AWS is the leading Cloud service provider in the world. They offer a variety of services for deploying web applications at scale. These services offload a lot of work that was once required to take any application to production. Traditionally, companies used to have their own servers in their premises to serve their applications to their users. However, with the introduction of cloud-based services, this model has rapidly changed, and more and more companies have moved their infrastructure to the cloud.

Today, we will look into one such service from AWS called S3 buckets. S3 is shorthand for Simple storage service. It is a service that lets you store files and objects on the cloud.

From AWS website,

Amazon Simple Storage Service (Amazon S3) is an object storage service that offers industry-leading scalability, data availability, security, and performance. Customers of all sizes and industries can use Amazon S3 to store and protect any amount of data for a range of use cases, such as data lakes, websites, mobile applications, backup and restore, archive, enterprise applications, IoT devices, and big data analytics. Amazon S3 provides management features so that you can optimize, organize, and configure access to your data to meet your specific business, organizational, and compliance requirements.

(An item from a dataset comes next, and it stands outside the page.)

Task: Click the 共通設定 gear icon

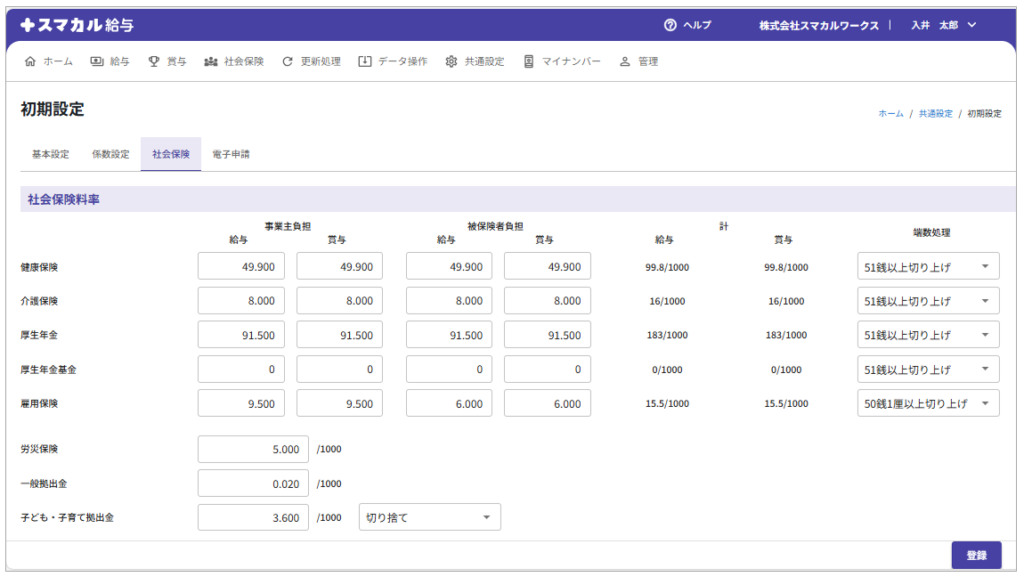Action: (451, 61)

Why should we use S3 bucket for static site hosting?

S3 is quite a popular service which is widely used all over the world. It is cheap, reliable, and straightforward to set up. It also has the option to enable static hosting on the bucket items.

Hence, S3 is quite popular when it comes to deploying SPAs.

Prerequisites

Before diving into the actual process let’s make sure we have the following things ready:

  • An AWS accoun
  • Static files or the build version or your app. (In most of the react apps it is the build directory)

Steps to deploy your app

Step 1: Search for the S3 bucket in the AWS console. Click on the Create Bucket button.

create_s3_bucket.png

Step 2: Configure your bucket. Give a name to your bucket.

💡 It is important to note that the bucket name should match the sub domain/ domain name on which you would like this app to be served on. In my case, I’ve got a domain nrj.agency but I want to serve it on the app subdomain. So, I have named my bucket app.nrj.agency .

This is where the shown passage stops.